In the JSON version this becomes:

 <xsl:function name="f:isDelegate" as="xs:boolean">
    <xsl:param name="interfaceDecl" as="item()"/>
    <xsl:choose>
       <xsl:when test="$interfaceDecl?annotations
                       ?*?name?_identifier='CSharpDelegate'">
          <xsl:sequence select="$interfaceDecl?annotations
                       ?*[?name?_identifier='CSharpDelegate']
                       ?memberValue?_value = 'true'"/>
       </xsl:when>
       <xsl:otherwise>
          <xsl:sequence select="exists($interfaceDecl
                       [?_nodeType='ClassOrInterfaceDeclaration']
                       [?_isInterface='true']
                       [?annotations?*?name?_identifier='FunctionalInterface']
                       [count(?members?*)=1])"/>
       </xsl:otherwise>
    </xsl:choose>      
 </xsl:function>

which, although it might appear a little cryptic at first sight, is actually a very direct translation.

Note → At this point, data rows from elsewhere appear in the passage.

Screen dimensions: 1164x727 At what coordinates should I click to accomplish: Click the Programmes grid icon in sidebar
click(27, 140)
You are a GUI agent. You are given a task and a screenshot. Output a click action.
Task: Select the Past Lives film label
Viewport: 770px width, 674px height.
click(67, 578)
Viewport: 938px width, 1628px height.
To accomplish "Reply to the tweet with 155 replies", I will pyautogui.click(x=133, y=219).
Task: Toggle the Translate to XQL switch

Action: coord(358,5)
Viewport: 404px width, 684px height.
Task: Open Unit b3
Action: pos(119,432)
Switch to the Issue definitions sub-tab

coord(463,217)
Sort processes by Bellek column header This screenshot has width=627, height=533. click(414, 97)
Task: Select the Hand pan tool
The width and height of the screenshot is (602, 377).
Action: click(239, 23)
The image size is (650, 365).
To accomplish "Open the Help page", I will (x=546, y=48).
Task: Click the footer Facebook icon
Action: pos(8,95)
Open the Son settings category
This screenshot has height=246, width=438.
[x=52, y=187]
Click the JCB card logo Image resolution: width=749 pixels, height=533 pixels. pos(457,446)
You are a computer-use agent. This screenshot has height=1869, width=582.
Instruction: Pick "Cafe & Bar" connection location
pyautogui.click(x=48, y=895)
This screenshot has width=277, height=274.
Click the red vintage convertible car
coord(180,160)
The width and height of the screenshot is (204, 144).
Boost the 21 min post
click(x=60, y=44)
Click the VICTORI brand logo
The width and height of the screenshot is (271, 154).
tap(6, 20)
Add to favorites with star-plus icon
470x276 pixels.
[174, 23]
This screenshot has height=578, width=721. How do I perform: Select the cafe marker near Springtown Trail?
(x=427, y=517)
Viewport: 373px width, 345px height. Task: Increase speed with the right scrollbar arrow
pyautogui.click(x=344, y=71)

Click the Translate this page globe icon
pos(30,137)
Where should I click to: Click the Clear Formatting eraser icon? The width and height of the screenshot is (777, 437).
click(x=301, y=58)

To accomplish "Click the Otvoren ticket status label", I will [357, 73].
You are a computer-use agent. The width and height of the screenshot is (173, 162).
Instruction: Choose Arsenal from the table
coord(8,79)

Incidentally, both versions could take advantage of the new xsl:if instruction in XSLT 4.0: the JSON version could be written:

<xsl:function name="f:isDelegate" as="xs:boolean">
    <xsl:param name="interfaceDecl" as="item()"/>
    <xsl:if test="$interfaceDecl?annotations
                  ?*?name?_identifier='CSharpDelegate'"
            then="$interfaceDecl?annotations
                  ?*[?name?_identifier='CSharpDelegate']
                  ?memberValue?_value = 'true'"
            else="exists($interfaceDecl
                  [?_nodeType='ClassOrInterfaceDeclaration']
                  [?_isInterface='true']
                  [?annotations?*?name?_identifier='FunctionalInterface']
                  [count(?members?*)=1])"/>     
 </xsl:function>

This stylesheet outputs JSON, and it is therefore greatly concerned with constructing maps and arrays. We've already seen in the top-level template that this can be rather verbose. There's a lot of this kind of code:

 <xsl:map>
    <xsl:map-entry key="'name'" select="f:degenerify(?name?_identifier)"/>
    <xsl:if test="f:isDelegate(.)">
       <xsl:map-entry key="'delegate'" select="1"/>
    </xsl:if>
    ...
    <xsl:map-entry key="'members'">
       <xsl:array>
          <xsl:for-each select="?members?*[?_nodeType='MethodDeclaration']">
             <xsl:array-member>
                <xsl:apply-templates select="."/>
             </xsl:array-member>
          </xsl:for-each>
       </xsl:array>
    </xsl:map-entry>
 </xsl:map>

and it would be nice to reduce the verbosity if we can. One way of doing this is to do more of the work in XPath expressions rather than XSLT instructions. A couple of new XSLT features are designed to facilitate this: an xsl:select instruction, which evaluates an XPath expression held in its content, and an apply-templates function, which does the same thing as the xsl:apply-templates instruction. With these enhancements, we can almost replace the above code by:

  <xsl:select> {
    'name' : f:degenerify(?name?_identifier),
    'delegate' : xs:integer(f:isDelegate(.)),
    ...
    'members' : array:build(?members?*[?_nodeType='MethodDeclaration'],
                            apply-templates#1)
  } </xsl:select>

The only ingredient missing here is that map constructors have no way to generate a map entry (such as 'delegate') conditionally. We're working on that one.

Another attempt to make map construction more concise is a new xsl:record instruction, allowing something like:

  <xsl:record
    name = "f:degenerify(?name?_identifier)"
    delegate = "xs:integer(f:isDelegate(.))"
    ...
    members = "array:build(?members?*[?_nodeType='MethodDeclaration'],
                            apply-templates#1)"/>

Again, it offers no way to generate a map entry conditionally.

^[5]In the Java source code, we use the annotation @CSharpDelegate to mark interfaces that should be transpiled to C# delegates. The JavaParser faithfully copies this annotation into the XML syntax tree, and the transpiler picks it up from there.